What is being asked -
Below are a forum thread about taking up hobbies as a family and some data. Please continue the forum thread from its last sentence.

Text shown -
Think about what you could want to change, and I'd also gently suggest seeking some counselling - I think that while change can be good, seeing the idea of a happy functional marriage where your milestones become about raising your children and growing together as boring and unambitious is something you might need to unpick a bit more.

merryhouse · 27/03/2021 14:14

How old are the children?

We took up karate as a family, prompted by younger son having a taster course at school. Totally out of our comfort zone Grin Ten years later H and I are now both second dan black belts and he's done some instructing.

The boys and I joined the newly-formed church choir when they were 6 and 9. The 18yo no longer sings and the 21yo has a choral scholarship, but both H and I will be returning to rehearsals as soon as we're allowed to have them again.

I've done bellringing since I was a teenager and that also became a family hobby. You can commit to as much or as little as you want and there's always something new to learn.

(Stored data)

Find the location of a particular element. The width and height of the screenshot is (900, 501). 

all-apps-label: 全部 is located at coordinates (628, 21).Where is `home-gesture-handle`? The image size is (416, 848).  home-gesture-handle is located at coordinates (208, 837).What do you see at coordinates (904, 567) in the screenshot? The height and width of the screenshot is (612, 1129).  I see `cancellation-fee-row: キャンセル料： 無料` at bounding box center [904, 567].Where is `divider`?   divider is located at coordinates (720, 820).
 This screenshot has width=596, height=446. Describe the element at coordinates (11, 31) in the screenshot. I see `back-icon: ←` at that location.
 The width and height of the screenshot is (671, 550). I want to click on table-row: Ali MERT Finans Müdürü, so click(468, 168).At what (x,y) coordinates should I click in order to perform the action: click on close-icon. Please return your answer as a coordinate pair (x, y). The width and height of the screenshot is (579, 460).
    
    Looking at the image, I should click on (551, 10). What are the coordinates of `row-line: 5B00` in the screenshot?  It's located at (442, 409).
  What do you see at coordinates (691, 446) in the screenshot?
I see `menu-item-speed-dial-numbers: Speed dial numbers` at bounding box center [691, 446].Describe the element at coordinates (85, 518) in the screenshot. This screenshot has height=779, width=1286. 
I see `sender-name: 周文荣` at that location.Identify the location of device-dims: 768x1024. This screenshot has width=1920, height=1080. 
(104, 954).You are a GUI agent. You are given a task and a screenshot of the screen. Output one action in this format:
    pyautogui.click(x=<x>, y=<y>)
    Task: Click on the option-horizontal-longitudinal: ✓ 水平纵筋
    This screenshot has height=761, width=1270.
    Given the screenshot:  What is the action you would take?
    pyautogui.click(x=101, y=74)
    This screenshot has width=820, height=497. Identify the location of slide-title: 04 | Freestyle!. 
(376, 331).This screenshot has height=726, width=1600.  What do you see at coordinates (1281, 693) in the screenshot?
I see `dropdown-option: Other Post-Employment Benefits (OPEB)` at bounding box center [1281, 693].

Response box -
How about you imagine what you'd like to do for your silver wedding anniversary?

FergusSingsTheBIues · 27/03/2021 14:16

I’m
Learning mandarin
Children are learning Hebrew
Planned loads of holidays
Renovating house
Something fun each weekend

You just do the stuff you love!

HeddaGarbled · 27/03/2021 14:20

Oh god, you’re one of those people who’ll have an affair just for a bit of excitement.

I can remember my sister trying to explain to my dad why she’d left her husband, saying “it wasn’t going anywhere” and my dad, in total bafflement, saying “you’re married - where were you expecting it to go?”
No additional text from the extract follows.